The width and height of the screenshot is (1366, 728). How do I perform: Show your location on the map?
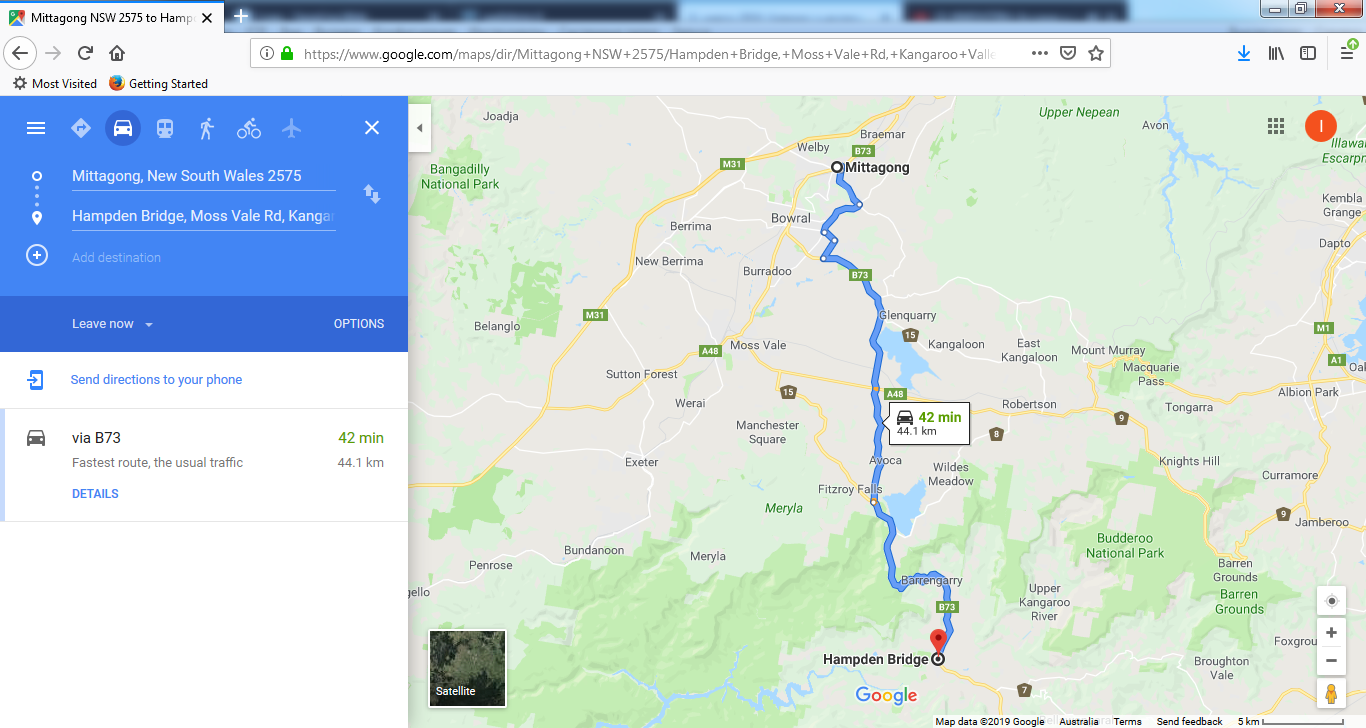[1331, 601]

---

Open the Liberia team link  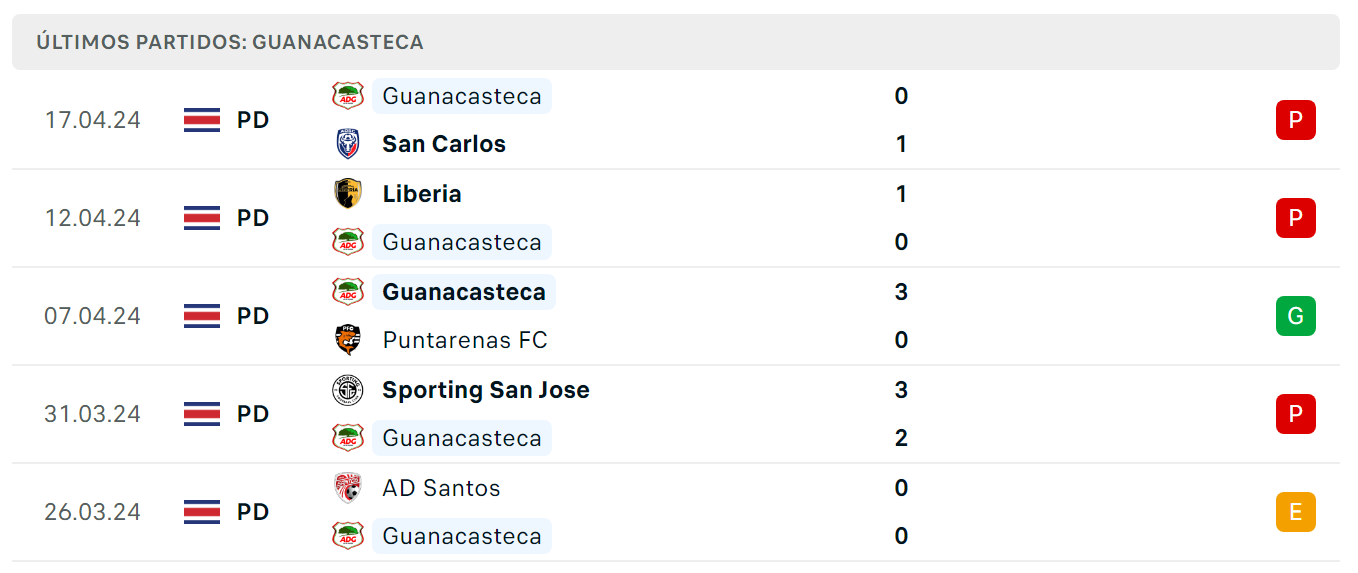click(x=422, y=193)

--

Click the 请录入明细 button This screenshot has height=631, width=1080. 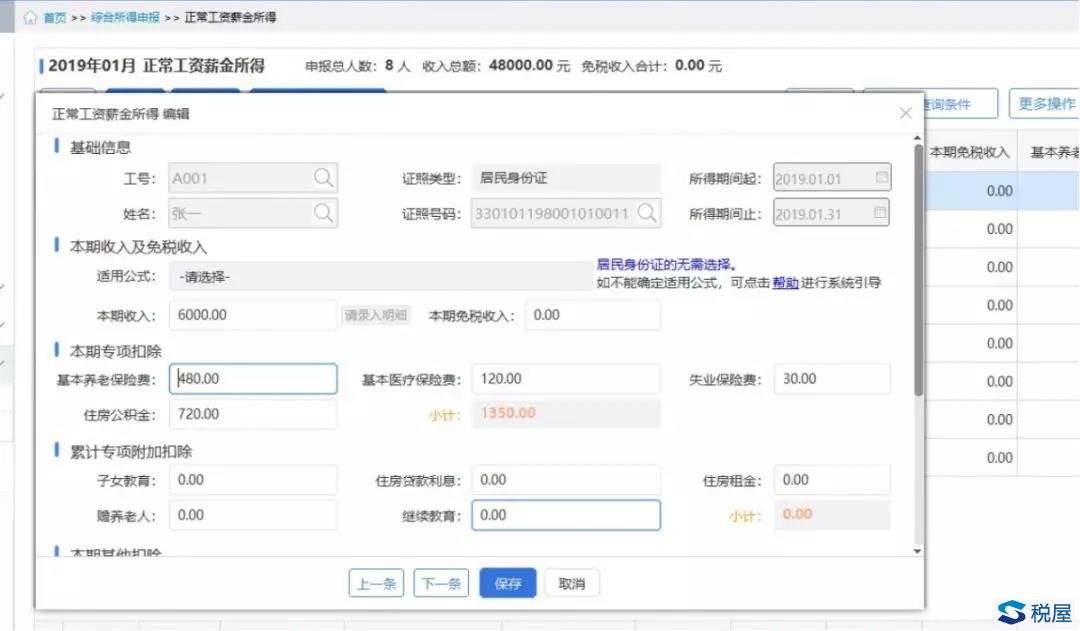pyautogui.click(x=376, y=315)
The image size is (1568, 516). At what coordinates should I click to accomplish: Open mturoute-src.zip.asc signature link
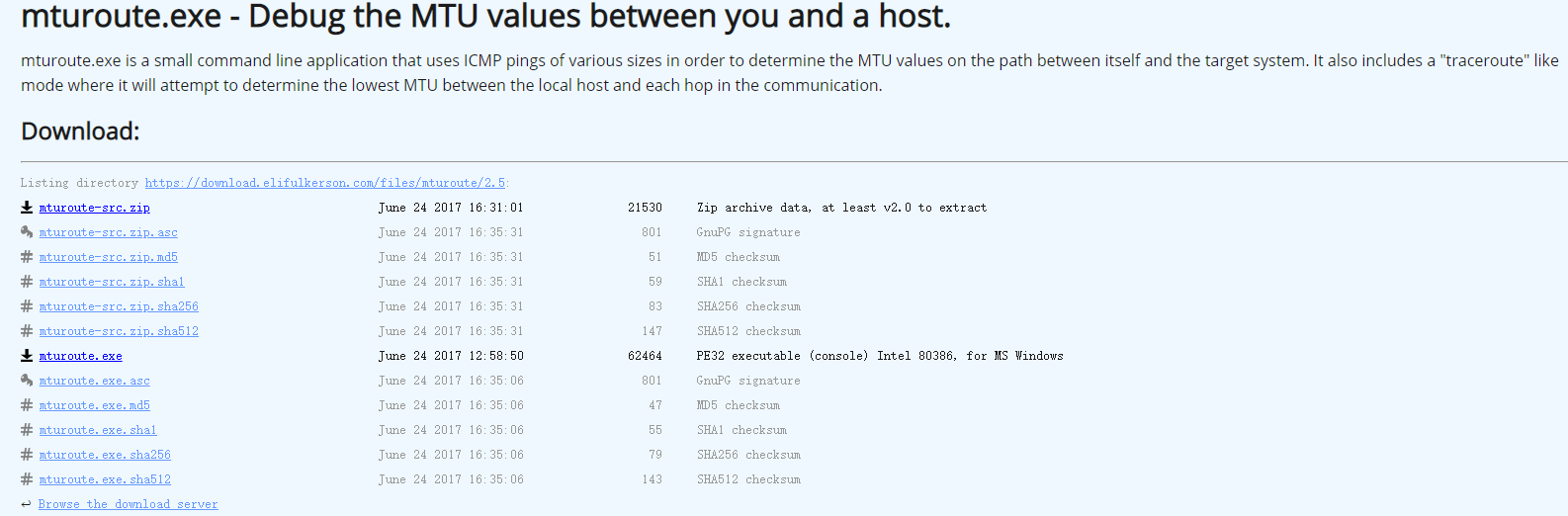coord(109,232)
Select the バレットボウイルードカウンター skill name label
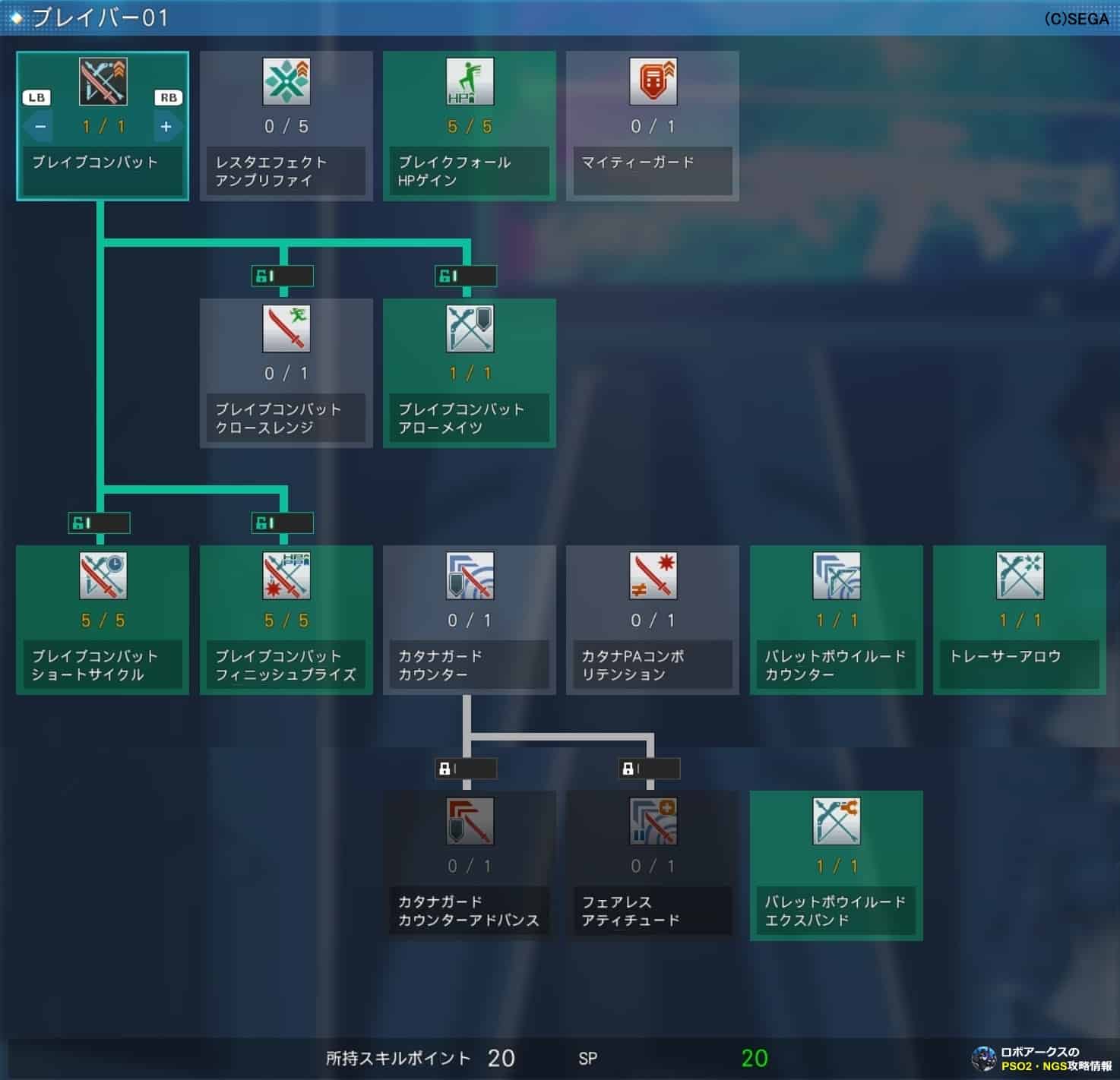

» Task to complete: Your task is to copy only the lines above starting at the one containing "The image size" and ending at the one containing "Select the バレットボウイルードカウンター skill name label". Copy them exactly, both ends included, and omit the pictures.

» Answer box:
The image size is (1568, 516). At what coordinates should I click to accomplish: Open mturoute-src.zip.asc signature link
coord(109,232)
Select the バレットボウイルードカウンター skill name label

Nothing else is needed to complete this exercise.